Tyler Lund (Audible.com)
2:15pm–3:05pm Wednesday, February 6, 2019
Chaos engineering
Location: Sutton Center/Sutton South
Secondary topics:  Best Practice, Case Study
Average rating: ****.
(4.45, 11 ratings)

Who is this presentation for?

  • Engineers, managers, and SREs

Level

Intermediate

Prerequisite knowledge

  • Experience with distributed service-oriented architectures

What you'll learn

  • Explore the evolution of Audible's service architecture
  • Learn how chaos engineering reveals resiliency issues in complex distributed systems
  • Gain knowledge of the specific types of chaos experiments and frameworks
  • Discover a goals-driven approach to implementing a chaos engineering program in your company

Description

You think you know how your system works, until 1:00am one night when it just doesn’t. No matter how big or small your system is, the complexity between dependencies will become chaotic when you least expect it. Chaos engineering is the way to understand and tame this chaos.

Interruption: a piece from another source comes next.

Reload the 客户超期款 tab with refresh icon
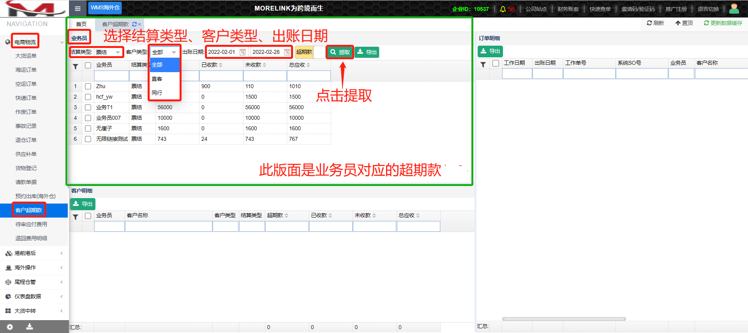748x333 pixels. pos(134,24)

As Audible.com continues on a path toward distributed microservices and serverless technologies, the audio and playback experience team has utilized chaos engineering to experiment and measure resiliency and reliability of the playback experience. Tyler Lund discusses why Audible is evolving its architecture toward microservices and serverless architectures and how the customer experience has improved through measured experimentation with chaos engineering. With chaos engineering, the goal is to experiment with failure scenarios within software systems to verify and test the resiliency of a large system. In a distributed system at Amazon scale like Audible, a single point of failure can affect millions of users.

Join Tyler to learn more about how Audible tests disruptions and failures like data center outages, network latency, host failures, massive requests, and others to ensure the customer experience never suffers. Tyler dives deep into Audible’s reasons for embracing chaos engineering, how it has been applied and automated, the types of experiments run, and how Audible garnered support throughout the organization to expand experimentation. He also covers the metrics and goals used to get executive support and track success along with specific tests the team runs, how they built an automation framework, and the issues they’ve uncovered.

Learn how Audible embraces chaos to make things better for its users and how you can too.

Photo of Tyler Lund

Tyler Lund

Audible.com

Tyler Lund manages the audio and playback experience at Audible.com, where he’s responsible for ensuring customers have an immersive and reliable experience every time they listen to Audible. Tyler has worked at Audible for seven years, managing web, Android, iOS, and services teams in his time. Previously, Tyler worked on high-frequency order management and trading systems in the financial industry as well as designing automated test harnesses and platforms. Tyler writes about his passions, software development, raising twins, and brewing beer on his blog Dadontherunblog.com.